Constrained communication is reliable communication. The more channels you open between agents, the more failure modes you create.

When Coordination Breaks

I have hit every failure mode in this list at least once.

Two agents edited the same file. Before I enforced serialized writes in the orchestrator, the code agent and the test agent both modified a Python module. The test agent's write won, silently deleting the implementation. Tests passed because there was nothing to test against. I caught it in code review, not at runtime.

A worker hung forever. A TTS worker process hit an edge case in the audio library and sat there indefinitely, holding GPU memory. The orchestrator was waiting for its heartbeat response. Deadlock. Fix: heartbeat timeout. If a worker does not respond within 60 seconds, the orchestrator kills it and reassigns the work.

The queue file got corrupted. Two dispatchers were running (I had accidentally left a cron job enabled after testing). Both tried to update the task queue at the same time. JSON became malformed. Both agents crashed. Fix: file locking. One writer at a time, enforced at the filesystem level.

Each failure taught me a rule above. I did not design these rules upfront.

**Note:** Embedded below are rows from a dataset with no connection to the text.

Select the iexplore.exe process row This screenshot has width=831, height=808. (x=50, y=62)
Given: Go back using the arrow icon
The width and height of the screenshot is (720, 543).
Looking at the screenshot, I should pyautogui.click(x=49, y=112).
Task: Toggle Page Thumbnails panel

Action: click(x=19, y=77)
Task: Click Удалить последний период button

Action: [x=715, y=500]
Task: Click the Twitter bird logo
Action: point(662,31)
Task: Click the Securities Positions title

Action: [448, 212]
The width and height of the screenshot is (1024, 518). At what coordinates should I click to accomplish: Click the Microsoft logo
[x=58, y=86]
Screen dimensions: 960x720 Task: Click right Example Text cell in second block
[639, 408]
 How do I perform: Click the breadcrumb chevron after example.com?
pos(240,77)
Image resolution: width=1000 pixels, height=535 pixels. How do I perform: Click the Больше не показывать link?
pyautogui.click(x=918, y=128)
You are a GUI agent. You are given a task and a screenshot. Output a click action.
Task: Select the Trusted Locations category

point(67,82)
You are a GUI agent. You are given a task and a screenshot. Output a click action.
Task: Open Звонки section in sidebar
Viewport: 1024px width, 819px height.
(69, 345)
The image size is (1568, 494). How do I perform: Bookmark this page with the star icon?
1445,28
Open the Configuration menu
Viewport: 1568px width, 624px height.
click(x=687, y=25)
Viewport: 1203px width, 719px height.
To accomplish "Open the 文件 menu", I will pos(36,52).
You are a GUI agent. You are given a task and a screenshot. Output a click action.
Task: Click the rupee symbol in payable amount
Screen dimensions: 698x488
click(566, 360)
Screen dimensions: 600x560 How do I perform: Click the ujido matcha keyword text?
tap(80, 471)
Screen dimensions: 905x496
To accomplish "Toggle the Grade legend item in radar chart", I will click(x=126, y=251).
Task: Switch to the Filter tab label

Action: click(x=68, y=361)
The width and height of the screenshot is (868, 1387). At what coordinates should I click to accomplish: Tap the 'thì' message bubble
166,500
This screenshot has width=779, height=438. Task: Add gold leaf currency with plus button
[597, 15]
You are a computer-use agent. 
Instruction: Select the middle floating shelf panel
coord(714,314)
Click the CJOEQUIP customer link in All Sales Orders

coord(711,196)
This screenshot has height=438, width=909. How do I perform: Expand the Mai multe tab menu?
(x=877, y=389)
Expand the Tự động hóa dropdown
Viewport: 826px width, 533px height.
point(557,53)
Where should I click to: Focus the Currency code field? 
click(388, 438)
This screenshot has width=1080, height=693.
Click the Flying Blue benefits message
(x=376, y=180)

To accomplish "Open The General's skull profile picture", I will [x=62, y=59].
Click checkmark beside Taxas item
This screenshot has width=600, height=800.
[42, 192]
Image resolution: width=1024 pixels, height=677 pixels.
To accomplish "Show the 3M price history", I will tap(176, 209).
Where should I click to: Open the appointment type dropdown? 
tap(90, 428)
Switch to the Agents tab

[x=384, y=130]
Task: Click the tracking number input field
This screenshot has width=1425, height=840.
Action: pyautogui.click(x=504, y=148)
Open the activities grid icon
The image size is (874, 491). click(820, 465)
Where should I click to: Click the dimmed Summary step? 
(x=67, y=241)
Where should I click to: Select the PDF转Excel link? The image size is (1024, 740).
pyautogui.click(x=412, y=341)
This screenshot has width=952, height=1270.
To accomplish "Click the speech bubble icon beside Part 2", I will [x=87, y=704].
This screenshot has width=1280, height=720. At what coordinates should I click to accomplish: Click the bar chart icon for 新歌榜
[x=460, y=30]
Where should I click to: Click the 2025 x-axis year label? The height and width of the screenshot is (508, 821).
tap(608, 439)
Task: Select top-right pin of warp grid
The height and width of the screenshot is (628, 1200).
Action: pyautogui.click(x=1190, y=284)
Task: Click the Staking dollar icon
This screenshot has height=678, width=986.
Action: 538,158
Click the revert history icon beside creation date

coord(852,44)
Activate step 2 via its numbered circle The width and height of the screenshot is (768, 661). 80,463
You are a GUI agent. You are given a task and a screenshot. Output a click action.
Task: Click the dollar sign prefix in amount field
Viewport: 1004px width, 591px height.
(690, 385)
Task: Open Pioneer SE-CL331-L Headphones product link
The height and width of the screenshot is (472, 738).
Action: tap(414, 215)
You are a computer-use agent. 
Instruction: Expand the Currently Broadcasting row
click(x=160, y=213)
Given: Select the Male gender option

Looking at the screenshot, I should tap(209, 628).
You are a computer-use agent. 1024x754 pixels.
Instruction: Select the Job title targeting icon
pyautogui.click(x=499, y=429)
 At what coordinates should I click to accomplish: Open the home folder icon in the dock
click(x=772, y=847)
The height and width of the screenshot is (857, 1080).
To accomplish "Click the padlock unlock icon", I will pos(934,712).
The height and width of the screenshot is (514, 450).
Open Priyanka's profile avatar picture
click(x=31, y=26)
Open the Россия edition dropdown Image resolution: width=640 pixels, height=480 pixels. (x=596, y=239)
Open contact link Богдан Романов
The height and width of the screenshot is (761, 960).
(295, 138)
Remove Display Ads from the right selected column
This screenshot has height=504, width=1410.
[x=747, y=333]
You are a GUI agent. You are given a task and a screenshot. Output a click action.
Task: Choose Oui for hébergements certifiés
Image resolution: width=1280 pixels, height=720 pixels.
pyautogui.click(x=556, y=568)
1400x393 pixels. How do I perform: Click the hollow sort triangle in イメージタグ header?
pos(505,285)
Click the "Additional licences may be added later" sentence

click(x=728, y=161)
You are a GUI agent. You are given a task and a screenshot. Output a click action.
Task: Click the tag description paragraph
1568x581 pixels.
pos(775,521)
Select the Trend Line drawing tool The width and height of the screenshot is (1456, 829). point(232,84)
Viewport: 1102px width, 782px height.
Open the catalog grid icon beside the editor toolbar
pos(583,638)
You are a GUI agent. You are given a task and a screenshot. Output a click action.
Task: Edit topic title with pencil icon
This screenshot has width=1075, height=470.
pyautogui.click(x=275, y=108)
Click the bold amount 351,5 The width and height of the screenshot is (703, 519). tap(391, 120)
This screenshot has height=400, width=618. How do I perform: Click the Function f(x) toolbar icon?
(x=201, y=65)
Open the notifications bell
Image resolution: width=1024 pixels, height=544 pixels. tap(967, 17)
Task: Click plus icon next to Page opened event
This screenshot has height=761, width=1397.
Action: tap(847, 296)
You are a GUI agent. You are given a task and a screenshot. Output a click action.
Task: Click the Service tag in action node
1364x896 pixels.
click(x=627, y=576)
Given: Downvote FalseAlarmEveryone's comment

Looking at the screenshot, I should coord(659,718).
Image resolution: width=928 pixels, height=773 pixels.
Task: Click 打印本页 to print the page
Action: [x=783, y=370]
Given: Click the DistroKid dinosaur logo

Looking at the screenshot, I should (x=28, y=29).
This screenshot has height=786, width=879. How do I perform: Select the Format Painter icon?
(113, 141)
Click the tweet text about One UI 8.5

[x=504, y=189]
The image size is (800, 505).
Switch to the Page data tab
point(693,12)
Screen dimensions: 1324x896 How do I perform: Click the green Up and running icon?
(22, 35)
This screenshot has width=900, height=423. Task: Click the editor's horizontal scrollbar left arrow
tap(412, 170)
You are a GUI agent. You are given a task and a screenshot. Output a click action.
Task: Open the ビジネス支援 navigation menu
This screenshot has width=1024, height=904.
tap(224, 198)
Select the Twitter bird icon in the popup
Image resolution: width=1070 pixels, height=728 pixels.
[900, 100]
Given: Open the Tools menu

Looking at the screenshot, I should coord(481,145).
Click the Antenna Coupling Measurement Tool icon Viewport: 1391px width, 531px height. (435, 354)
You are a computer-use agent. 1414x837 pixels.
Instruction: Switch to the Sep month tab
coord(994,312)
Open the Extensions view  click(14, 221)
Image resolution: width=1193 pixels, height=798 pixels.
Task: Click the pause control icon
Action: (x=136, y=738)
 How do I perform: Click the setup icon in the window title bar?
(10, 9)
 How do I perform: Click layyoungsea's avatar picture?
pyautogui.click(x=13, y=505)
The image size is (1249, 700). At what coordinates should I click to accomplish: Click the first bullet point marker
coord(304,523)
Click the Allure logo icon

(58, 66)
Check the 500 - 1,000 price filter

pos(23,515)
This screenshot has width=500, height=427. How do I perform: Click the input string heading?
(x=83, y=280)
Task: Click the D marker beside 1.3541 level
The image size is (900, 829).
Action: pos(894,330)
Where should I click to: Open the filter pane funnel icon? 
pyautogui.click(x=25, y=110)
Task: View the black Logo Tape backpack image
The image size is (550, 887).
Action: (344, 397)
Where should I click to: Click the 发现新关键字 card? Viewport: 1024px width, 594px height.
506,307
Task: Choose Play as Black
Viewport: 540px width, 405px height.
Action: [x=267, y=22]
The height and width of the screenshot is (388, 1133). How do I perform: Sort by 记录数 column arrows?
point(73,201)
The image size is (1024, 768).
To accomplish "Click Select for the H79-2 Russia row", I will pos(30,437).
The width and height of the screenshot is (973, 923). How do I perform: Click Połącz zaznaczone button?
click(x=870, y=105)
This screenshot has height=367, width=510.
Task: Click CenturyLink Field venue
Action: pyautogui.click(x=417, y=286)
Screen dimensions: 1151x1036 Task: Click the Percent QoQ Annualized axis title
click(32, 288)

I extracted them from failures.

The Meta-Pattern

If you zoom out, all six rules follow from one principle:

Multi-agent coordination is a solved problem if you treat agents like people working on a shared project. Give each person a clear role. Let them read freely. Serialize the writes. Keep the shared state in a format everyone can inspect. And do not let them talk over each other.

We know how to coordinate human teams. We have been doing it for centuries. The same patterns apply to AI agents. The difference is that agents are faster, more numerous, and less likely to ask for clarification when something is ambiguous — which makes the constraints even more important.

Start with files — or blob storage, or whatever durable store fits your deployment. Serialize your writes. Bound your workers. The rest follows.